There’s also the question of how much magic Hagrid could really know – he only had three years’ worth of lessons after all, with no O.W.L.s or N.E.W.T.s to help hone his skills.

Despite this, Hagrid seemed to know quite a bit. He got a boat to quickly transport Harry away from the Dursleys; he tapped the right brick to gain access to Diagon Alley, and admitted to giving his suspiciously large, boulder-sized pumpkins ‘a bit o’ help’ – and we don’t think he meant plant food.

Occasionally he struck unexpected gold, such as the intricate Transfiguration magic we imagine is required to give Dudley Dursley a pig’s tail.

Sadly, the umbrella didn’t always get it right. During Deathly Hallows, Harry and the Order of the Phoenix were pursued by Voldemort and his Death Eaters mid-flight, with Harry in the side-car of his late godfather Sirius’s flying motorbike. With Hagrid by his side, Harry’s car broke off at a very inconvenient time despite a ‘Reparo’ charm from Hagrid.
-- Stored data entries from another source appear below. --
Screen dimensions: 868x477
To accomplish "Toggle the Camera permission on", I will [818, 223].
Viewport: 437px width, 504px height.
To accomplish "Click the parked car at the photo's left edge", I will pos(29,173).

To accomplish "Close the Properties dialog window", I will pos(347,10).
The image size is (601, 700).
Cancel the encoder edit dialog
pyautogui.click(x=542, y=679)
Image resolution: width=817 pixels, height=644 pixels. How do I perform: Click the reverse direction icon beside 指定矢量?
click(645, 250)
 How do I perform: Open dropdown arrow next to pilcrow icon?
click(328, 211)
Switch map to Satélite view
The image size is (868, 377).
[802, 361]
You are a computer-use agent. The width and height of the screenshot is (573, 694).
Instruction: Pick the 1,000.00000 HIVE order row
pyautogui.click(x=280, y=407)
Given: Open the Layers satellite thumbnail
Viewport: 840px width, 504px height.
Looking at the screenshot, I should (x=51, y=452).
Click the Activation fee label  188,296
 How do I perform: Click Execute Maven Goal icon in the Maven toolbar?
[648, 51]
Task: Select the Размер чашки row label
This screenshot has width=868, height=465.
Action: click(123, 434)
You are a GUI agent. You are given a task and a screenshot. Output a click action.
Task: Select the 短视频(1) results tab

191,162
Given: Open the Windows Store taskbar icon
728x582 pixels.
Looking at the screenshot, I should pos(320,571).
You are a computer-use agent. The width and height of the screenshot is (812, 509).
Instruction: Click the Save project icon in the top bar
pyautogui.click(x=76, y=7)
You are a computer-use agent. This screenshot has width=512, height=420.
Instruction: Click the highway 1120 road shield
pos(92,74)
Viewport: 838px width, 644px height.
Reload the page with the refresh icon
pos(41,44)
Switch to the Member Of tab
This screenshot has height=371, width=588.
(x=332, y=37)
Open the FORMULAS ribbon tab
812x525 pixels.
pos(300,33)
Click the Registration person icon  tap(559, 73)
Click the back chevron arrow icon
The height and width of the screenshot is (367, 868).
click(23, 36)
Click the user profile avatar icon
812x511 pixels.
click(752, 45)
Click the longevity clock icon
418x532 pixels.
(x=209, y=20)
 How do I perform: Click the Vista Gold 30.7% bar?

Hagrid flying into Privet Drive with a baby Harry.
© JKR/Pottermore Ltd. ™ Warner Bros.

But despite a few bumps, Hagrid would always have something that a lifetime of Hogwarts lessons could never teach him: fierce love for his friends, who happened to be some of the greatest wizards ever. Throw in an army of some of the most awesome magical creatures of all time (Buckbeak! Aragog! Norbert!) and Hagrid was more powerful than ten Voldemorts stood on top of each other wearing a big coat.